The specification will be updated to redefine "available port" to include wireless serial ports. A serial port is "available" if it is a wired serial port and the port is physically connected to the system, or if it is a wireless port and the wireless device exposing the port is registered with the system.
With this change, Serial.requestPort() and Serial.getPorts() will include
wireless serial ports from bonded but disconnected Bluetooth devices. To help
applications identify whether a connection attempt is likely to succeed, a
SerialPort.connected attribute will be added to indicate whether the port is
logically connected.
This API change poses security risks that are a superset of those of the Web Serial API. It is vulnerable to all risks described in Web Serial Explainer Security considerations.

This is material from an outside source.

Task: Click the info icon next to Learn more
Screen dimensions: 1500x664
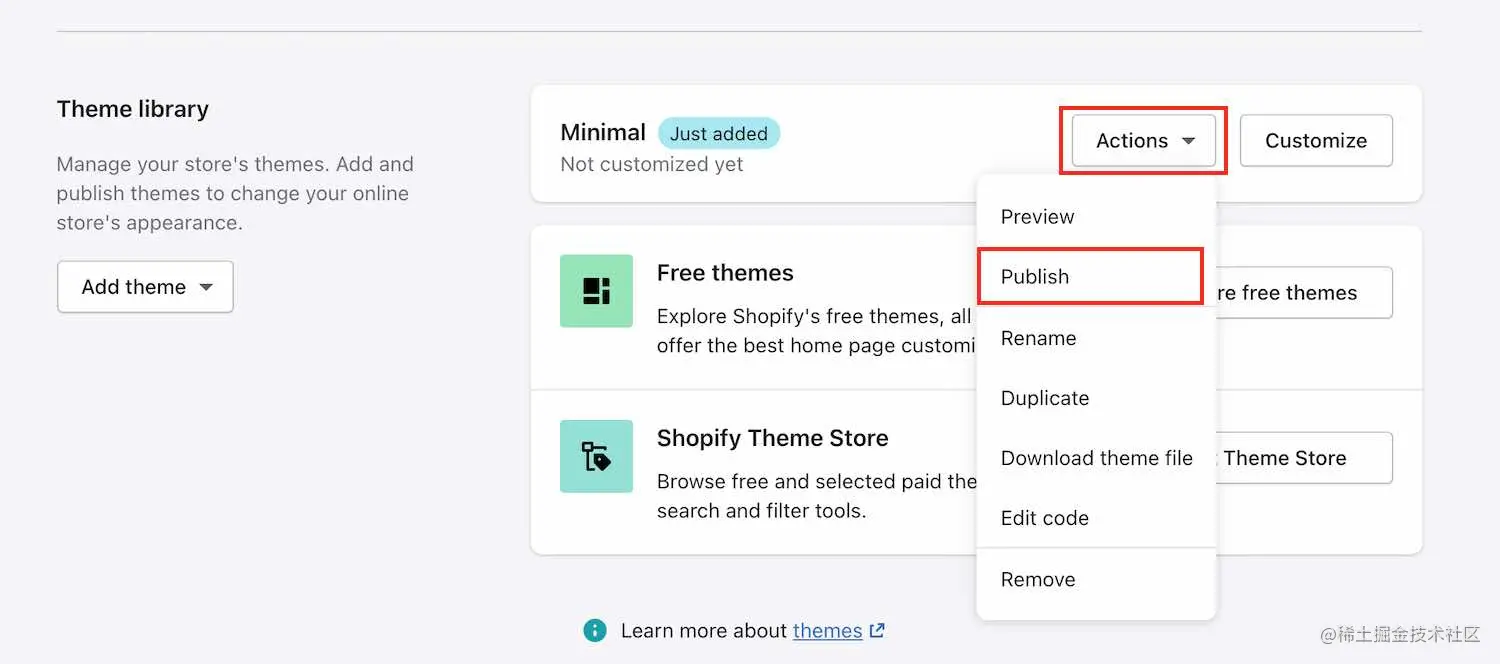Action: click(x=595, y=630)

As stated above, Bluetooth serial ports can be used today on most operating systems, namely Windows, macOS, and Linux (with more effort). This proposal will enable use of Bluetooth serial ports on those platforms that do not automatically create serial device nodes for bonded Bluetooth devices. Adding this support does not introduce a new type of security vulnerability, only makes it possible on other platforms.
The new security consideration is from the proposal to add support for serial ports implemented by non-standard Bluetooth services (see Non-standard Service Class ID’s above). There is no current ability to do this from Web Serial. The same vulnerabilities will be introduced by accessing non-standard serial ports as exist today for mapped ports.
Like Web Serial, the primary mitigation is a permissions model that requires the user to explicitly give access to a device. Additionally it must also be a device to which the host computer is currently bonded.
User agents may implement additional settings to mitigate potential phishing attacks:
- All Bluetooth specified services will be blocked except SPP. Only vendor defined service class ID’s will be exposed to Web Serial.
- Enterprise policy settings so that concerned systems administrators can disable non-standard serial port services throughout their organization. This default could be overridden for particular trusted origins.
- Browsers may implement UUID blocklists to protect against exploits targeting known hardware vulnerabilities.
The page, when filtering for UUID’s, or by obtaining them via
SerialPort.getInfo(), may be able to determine the class of device to which
it has been connected.
As mentioned in the Web Serial Explainer Privacy considerations a page must first be explicitly given access to the Bluetooth serial device that currently has a bonding relationship with the host. It cannot enumerate device attributes, and this access grant may be revoked by the user.